- Aim of the exercise:
Once the line with "Image resolution: width=927" is found in the entries below, repeat it and each following line exactly, up to and including the line with "The width and height of the screenshot is (647, 494).". Add no other lines.

[[ Source records, beginning ]]

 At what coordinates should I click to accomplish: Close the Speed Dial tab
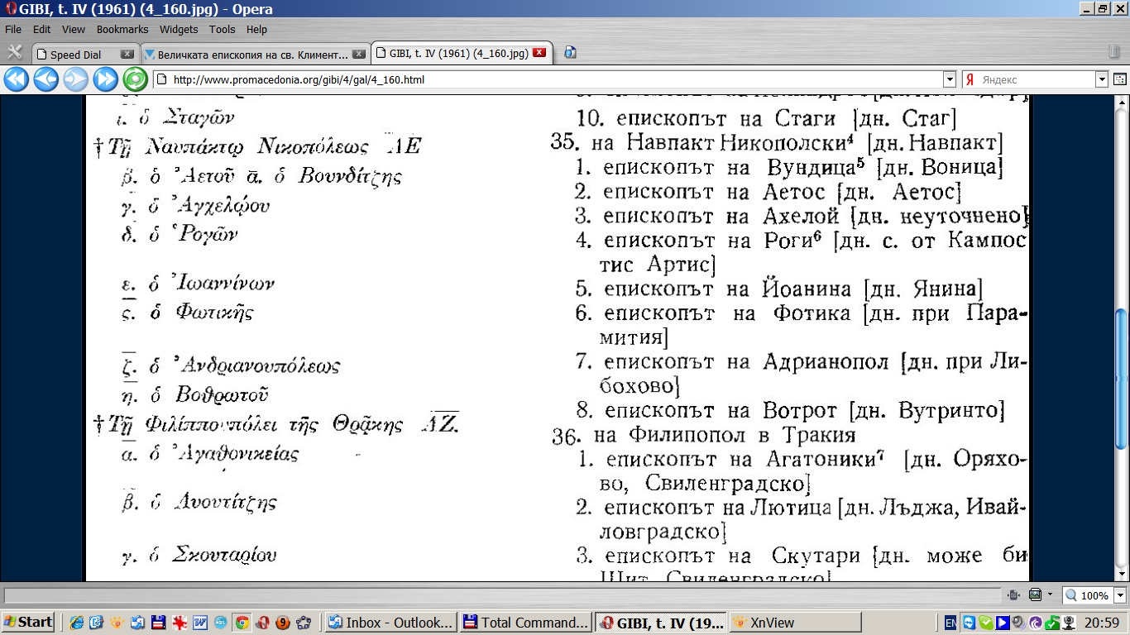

[[ Source records, end ]]
[[ Source records, beginning ]]

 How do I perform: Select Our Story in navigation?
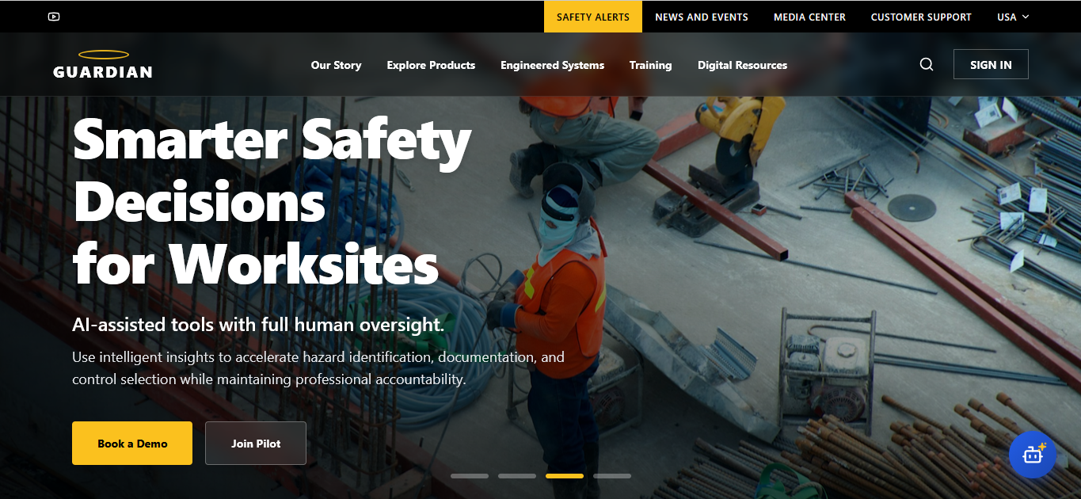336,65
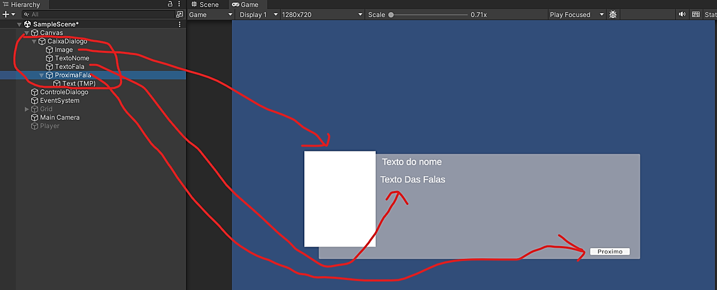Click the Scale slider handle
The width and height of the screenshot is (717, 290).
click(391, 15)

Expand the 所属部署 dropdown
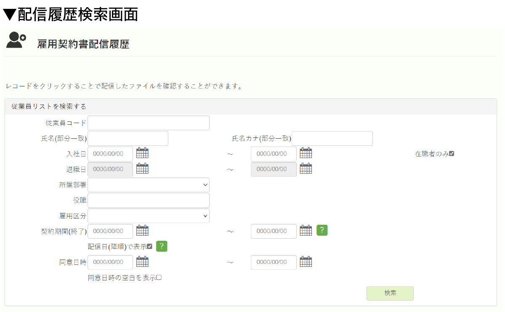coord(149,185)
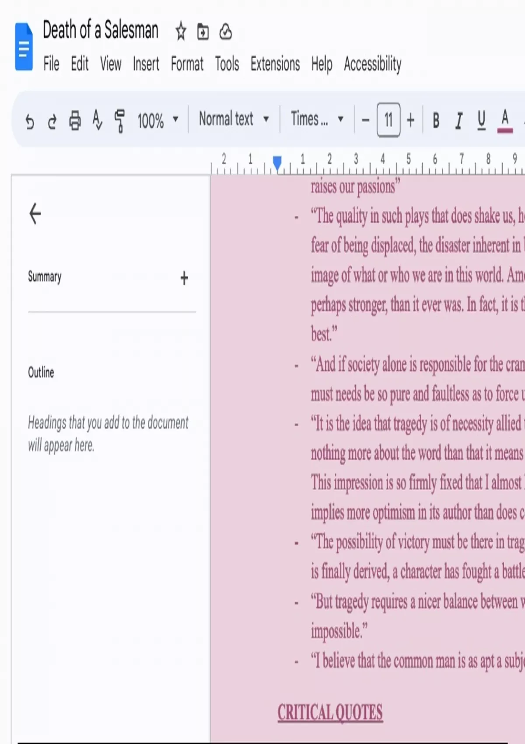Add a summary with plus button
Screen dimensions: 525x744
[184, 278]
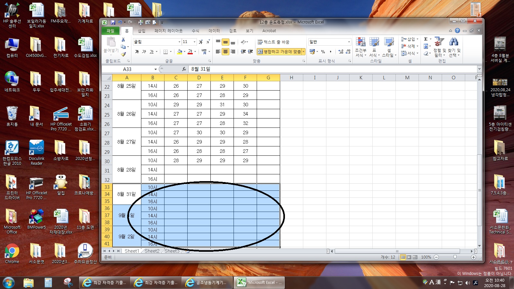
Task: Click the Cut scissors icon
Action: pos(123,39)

[[ Source records, end ]]
[[ Source records, beginning ]]

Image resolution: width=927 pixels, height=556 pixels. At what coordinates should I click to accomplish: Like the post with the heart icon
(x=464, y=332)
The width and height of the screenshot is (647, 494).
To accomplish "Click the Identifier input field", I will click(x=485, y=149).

[[ Source records, end ]]

- Solution to this exercise:
Image resolution: width=927 pixels, height=556 pixels. At what coordinates should I click to accomplish: Like the post with the heart icon
(x=464, y=332)
The width and height of the screenshot is (647, 494).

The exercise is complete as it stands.